Requirement:
Edit the listing from the line with "What do you" to the line with "dialog-title: Smart UV", replacing "particular element" with "specific element" and leaving everything else unchanged. Return only those lines.

Information given:
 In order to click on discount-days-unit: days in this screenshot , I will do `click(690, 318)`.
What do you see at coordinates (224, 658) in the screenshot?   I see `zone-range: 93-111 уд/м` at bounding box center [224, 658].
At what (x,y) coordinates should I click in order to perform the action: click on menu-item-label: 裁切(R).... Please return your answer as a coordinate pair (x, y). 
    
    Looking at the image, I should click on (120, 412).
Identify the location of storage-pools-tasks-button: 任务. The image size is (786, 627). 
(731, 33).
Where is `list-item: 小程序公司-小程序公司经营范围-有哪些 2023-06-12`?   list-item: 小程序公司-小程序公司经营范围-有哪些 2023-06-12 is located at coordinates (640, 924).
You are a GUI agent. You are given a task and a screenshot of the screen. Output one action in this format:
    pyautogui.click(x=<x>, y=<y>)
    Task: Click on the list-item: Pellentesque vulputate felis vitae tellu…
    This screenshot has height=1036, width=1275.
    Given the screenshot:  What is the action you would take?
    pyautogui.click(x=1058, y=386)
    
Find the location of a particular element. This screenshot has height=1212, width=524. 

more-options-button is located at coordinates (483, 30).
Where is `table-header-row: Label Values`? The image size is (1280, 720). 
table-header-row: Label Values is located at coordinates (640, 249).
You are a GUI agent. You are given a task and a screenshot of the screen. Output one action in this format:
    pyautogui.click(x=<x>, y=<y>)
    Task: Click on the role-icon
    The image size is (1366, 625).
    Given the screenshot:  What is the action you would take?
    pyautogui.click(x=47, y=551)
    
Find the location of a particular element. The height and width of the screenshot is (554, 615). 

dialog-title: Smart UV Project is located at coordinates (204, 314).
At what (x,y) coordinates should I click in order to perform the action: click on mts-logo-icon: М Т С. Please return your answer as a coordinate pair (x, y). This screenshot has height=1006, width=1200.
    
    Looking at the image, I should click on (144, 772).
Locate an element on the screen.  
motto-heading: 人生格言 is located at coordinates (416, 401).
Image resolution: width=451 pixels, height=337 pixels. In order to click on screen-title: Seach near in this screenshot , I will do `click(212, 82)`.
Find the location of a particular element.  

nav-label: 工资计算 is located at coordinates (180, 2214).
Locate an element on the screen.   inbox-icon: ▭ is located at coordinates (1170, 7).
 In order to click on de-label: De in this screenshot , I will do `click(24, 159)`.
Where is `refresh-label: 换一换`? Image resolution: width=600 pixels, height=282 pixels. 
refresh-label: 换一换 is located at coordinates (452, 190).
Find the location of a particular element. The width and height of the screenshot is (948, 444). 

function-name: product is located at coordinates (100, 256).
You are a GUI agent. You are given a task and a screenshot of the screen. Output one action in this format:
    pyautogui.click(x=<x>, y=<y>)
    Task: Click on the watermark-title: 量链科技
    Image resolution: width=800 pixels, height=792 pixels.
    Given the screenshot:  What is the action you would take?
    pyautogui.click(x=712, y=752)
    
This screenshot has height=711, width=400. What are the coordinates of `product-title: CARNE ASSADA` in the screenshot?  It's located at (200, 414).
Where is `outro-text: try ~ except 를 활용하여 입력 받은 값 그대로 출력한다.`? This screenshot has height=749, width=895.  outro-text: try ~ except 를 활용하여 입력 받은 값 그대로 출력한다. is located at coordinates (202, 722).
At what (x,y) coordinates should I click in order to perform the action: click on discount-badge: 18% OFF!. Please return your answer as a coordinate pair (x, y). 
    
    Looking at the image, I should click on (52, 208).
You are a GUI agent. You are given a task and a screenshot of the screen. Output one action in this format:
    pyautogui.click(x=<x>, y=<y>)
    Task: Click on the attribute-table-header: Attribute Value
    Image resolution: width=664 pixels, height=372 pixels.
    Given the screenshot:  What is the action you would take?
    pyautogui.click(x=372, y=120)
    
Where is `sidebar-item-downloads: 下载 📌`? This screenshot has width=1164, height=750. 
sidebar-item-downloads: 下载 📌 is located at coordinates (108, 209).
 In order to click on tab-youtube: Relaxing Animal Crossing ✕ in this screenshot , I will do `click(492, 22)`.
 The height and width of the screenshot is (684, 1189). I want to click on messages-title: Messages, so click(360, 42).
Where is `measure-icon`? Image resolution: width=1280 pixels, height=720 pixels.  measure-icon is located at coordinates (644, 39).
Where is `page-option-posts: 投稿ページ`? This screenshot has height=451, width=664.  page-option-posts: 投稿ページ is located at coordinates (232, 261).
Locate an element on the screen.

Result of this exercise:
What do you see at coordinates (224, 658) in the screenshot?   I see `zone-range: 93-111 уд/м` at bounding box center [224, 658].
At what (x,y) coordinates should I click in order to perform the action: click on menu-item-label: 裁切(R).... Please return your answer as a coordinate pair (x, y). 
    
    Looking at the image, I should click on (120, 412).
Identify the location of storage-pools-tasks-button: 任务. The image size is (786, 627). 
(731, 33).
Where is `list-item: 小程序公司-小程序公司经营范围-有哪些 2023-06-12`?   list-item: 小程序公司-小程序公司经营范围-有哪些 2023-06-12 is located at coordinates (640, 924).
You are a GUI agent. You are given a task and a screenshot of the screen. Output one action in this format:
    pyautogui.click(x=<x>, y=<y>)
    Task: Click on the list-item: Pellentesque vulputate felis vitae tellu…
    This screenshot has height=1036, width=1275.
    Given the screenshot:  What is the action you would take?
    pyautogui.click(x=1058, y=386)
    
Find the location of a specific element. This screenshot has height=1212, width=524. 

more-options-button is located at coordinates (483, 30).
Where is `table-header-row: Label Values`? The image size is (1280, 720). 
table-header-row: Label Values is located at coordinates (640, 249).
You are a GUI agent. You are given a task and a screenshot of the screen. Output one action in this format:
    pyautogui.click(x=<x>, y=<y>)
    Task: Click on the role-icon
    The image size is (1366, 625).
    Given the screenshot:  What is the action you would take?
    pyautogui.click(x=47, y=551)
    
Find the location of a specific element. The height and width of the screenshot is (554, 615). 

dialog-title: Smart UV Project is located at coordinates (204, 314).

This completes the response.